(a) The Insurance Commissioner, private carriers, and self-insured employers may determine all questions within their jurisdiction. In matters arising under 23-2C-8(c) of this code, and under 23-3-1 et seq. and 23-4-1 et seq. of this code, the Insurance Commissioner, private carriers, and self-insured employers shall promptly review and investigate all claims. The parties to a claim are the claimant and, if applicable, the claimants dependents, and the employer, and with respect to claims involving funds created in 23-2C-1 et seq. of this code for which he or she has been designated the administrator, the Insurance Commissioner. In claims in which the employer had coverage on the date of the injury or last exposure, the employers carrier has sole authority to act on the employers behalf in all aspects related to litigation of the claim. With regard to any issue which is ready for a decision, the Insurance Commissioner, private carrier, or self-insured employer, whichever is applicable, shall promptly send the decision to all parties, including the basis of its decision. As soon as practicable after receipt of any occupational pneumoconiosis or occupational disease claim, or any injury claim in which temporary total benefits are being claimed, the Insurance Commissioner, private carrier, or self-insured employer, whichever is applicable, shall send the claimant a brochure approved by the Insurance Commissioner setting forth the claims process.
(b) (1) Except with regard to interlocutory matters, upon making any decision, upon making or refusing to make any award, or upon making any modification or change with respect to former findings or orders, as provided by 23-4-16 of this code, the Insurance Commissioner, private carrier, or self-insured employer, whichever is applicable, shall give notice, in writing, to the parties to the claim of its action. The notice shall state the time allowed for filing a protest to the finding. The action of the Insurance Commissioner, private carrier, or self-insured employer, whichever is applicable, is final unless the decision is protested within 60 days after the receipt of such decision unless a protest is filed within the 60-day period, the finding or action is final. This time limitation is a condition of the right to litigate the finding or action and hence jurisdictional. Any protest shall be filed with the Office of Judges with a copy served upon the parties to the claim, and other parties in accordance with the procedures set forth in 23-8-1 et seq. and 23-9-1 et seq. of this code. An employer may protest decisions incorporating findings made by the Occupational Pneumoconiosis Board, decisions made by the Insurance Commissioner acting as administrator of claims involving funds created in 23-2C-1 et seq. of this code or decisions entered pursuant to 23-4-7A(c)(1) of this code.
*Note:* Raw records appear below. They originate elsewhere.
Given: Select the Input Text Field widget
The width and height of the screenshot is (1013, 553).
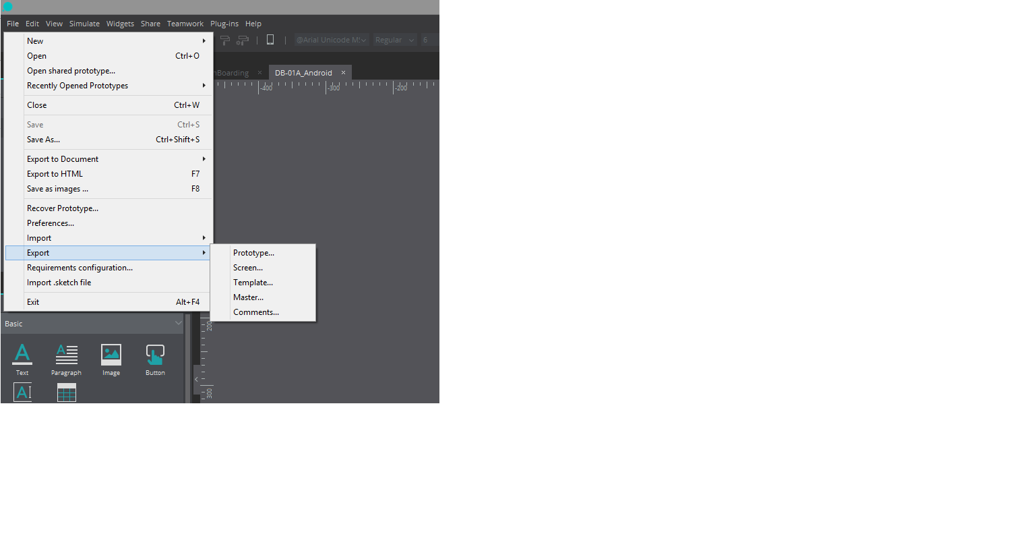Looking at the screenshot, I should coord(22,392).
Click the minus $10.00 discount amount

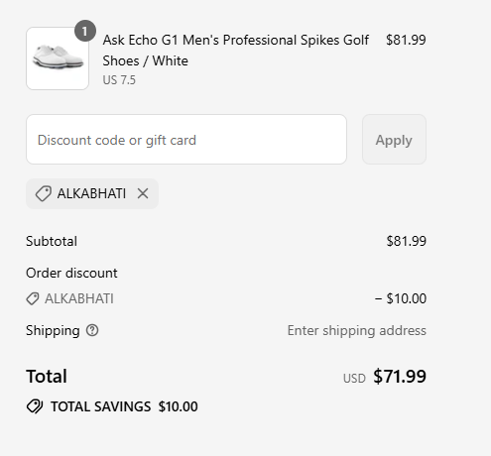point(401,298)
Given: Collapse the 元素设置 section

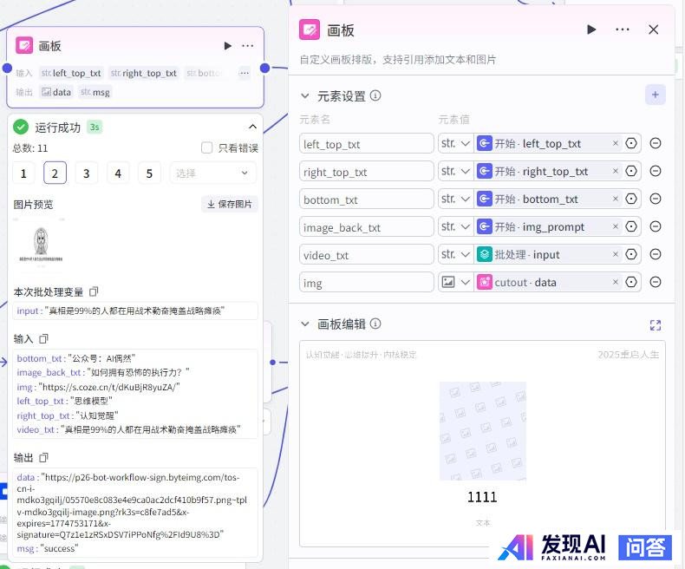Looking at the screenshot, I should (x=304, y=95).
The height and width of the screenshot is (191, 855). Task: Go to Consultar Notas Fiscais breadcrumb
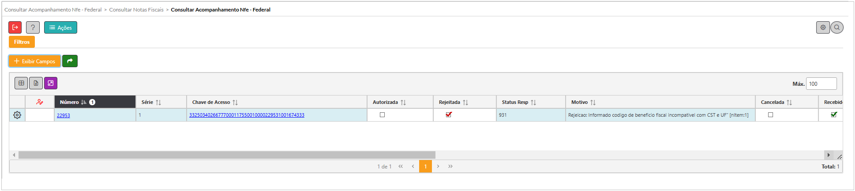(x=136, y=10)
(2) (A) With respect to every application for benefits filed on or after July 1, 2008, in which a decision to deny benefits is protested and the matter involves an issue as to whether the application was properly filed as a new claim or a reopening of a previous claim, the party that denied the application shall begin to make conditional payment of benefits and must promptly give notice to the Office of Judges that another identifiable person may be liable. The Office of Judges shall promptly order the appropriate persons be joined as parties to the proceeding: Provided, That at any time during a proceeding in which conditional payments are being made in accordance with the provisions of this subsection, the Office of Judges may, pending final determination of the person properly liable for payment of the claim, order that such conditional payments of benefits be paid by another party.